So you have a brilliant business idea that will be very successful. Now what?
Bad news: You don’t actually own that idea. You you can’t sell it. It has no value as just an idea.
Good news: You can build a business with it. If there’s really nothing like it out there, then you might still be the first. All it takes is work, time, and – probably – money.
Here’s how to stop patting yourself on the back and get to work.
1. Gather a team
First ask yourself whether you can just do it, by yourself, without needing anything but your own time, effort, and money. That happens a lot. It doesn’t get as much free press as the big entrepreneurial successes, but it happens every time a consultant, bookkeeper, graphic designer, or freelance writer gets started on his or her own. If you can do that yourself, without help, then I applaud you. Go for it. Forget investors; just do it. You don’t need them.
If you can’t do it alone, then you need a team. Your next step in that case is to gather some people to join you. Look for people different from you, with skills and experience you need, but don’t have. If you can’t do that, for whatever reason, then give up your idea. It’s not going to happen under your watch. Other people have solved that problem, millions of times.
If you can’t afford to pay people to join you, you’re not alone. That’s another common problem that millions of others have solved. You and your idea have to convince other people to join you, work with you, risking their time to participate in the building of something they believe in. You and they do the work for free to invest in your shared future.
And if you can’t pay people and can’t get them to work for free, but you still need people, then get a clue. Your idea has a fatal flaw. Brilliant or not, you can’t execute. Focus it down to something you can actually do, or give up. You’re in good company. Most ideas seem brilliant until they hit execution.
2. Develop a lean plan
Don’t do a big formal business plan. Just do a lean business plan. Define strategy, tactics, milestones, metrics, and important assumptions. Forecast sales, spending, and cash flow. Do it as a team effort. Don’t sweat the text, keep it to lists and tables. And keep it short so you can review it and revise it every month or so.
3. Execute. Get traction. Prove it.
Your plan includes your early milestones. Get going. Execute that plan. Your team goes through early milestones such as product prototypes, design, websites, and so forth. Maybe you get on one of those sites that lets you offer future product in return for early sales.
Get traction. Prove that your idea is an opportunity. How you do it depends on your specific case. In the best cases, you can convert early sales to growth, getting to critical mass, becoming a going business.
4. Seek investment if and only if…
Never go for angel investment or venture capital unless you really need it. If you can get your business going based on early sales, and hard work, forget about investment. Do it yourself, without spending other people’s money, and you own it yourself.
If you do need investment, let it be because you have an opportunity you can’t reach without spending other people’s money. Let it be because that deficit spending will create a successful business in the future. Furthermore, don’t go for investment if you’re not going to get it. Only a few businesses are good investments.
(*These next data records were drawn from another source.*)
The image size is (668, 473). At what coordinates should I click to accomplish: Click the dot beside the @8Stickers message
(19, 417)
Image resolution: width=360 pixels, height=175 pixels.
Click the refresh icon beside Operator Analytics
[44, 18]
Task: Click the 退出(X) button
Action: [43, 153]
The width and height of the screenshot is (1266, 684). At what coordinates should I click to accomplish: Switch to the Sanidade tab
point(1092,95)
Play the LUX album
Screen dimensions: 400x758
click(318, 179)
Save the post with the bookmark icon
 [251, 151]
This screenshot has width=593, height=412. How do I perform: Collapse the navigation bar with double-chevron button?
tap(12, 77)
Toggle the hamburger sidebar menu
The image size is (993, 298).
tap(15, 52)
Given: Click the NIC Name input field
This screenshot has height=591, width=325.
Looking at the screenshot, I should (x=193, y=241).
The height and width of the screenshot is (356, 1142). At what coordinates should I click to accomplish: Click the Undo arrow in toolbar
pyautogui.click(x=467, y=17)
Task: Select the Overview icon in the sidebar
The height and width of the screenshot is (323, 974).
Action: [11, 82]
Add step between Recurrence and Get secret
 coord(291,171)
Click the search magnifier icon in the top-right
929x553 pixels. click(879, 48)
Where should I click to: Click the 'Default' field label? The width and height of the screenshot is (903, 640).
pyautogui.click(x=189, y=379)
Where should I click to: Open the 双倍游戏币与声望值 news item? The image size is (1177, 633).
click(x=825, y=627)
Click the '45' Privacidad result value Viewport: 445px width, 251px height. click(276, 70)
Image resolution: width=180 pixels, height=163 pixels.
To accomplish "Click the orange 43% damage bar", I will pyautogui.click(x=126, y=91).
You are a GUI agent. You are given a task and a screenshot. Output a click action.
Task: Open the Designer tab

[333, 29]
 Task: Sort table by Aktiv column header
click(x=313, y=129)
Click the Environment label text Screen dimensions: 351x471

It has to be easy to scale up to high volume, with a market that will want high volume. It has to be defensible against imitators, because of some proprietary technology, or so-called secret sauce. And it has to have a credible team, with previous startup experience.
If that’s not your idea, join the club. Investable businesses are the exception, not the rule. So just get to work, and do it yourself. You’ll have lots of company.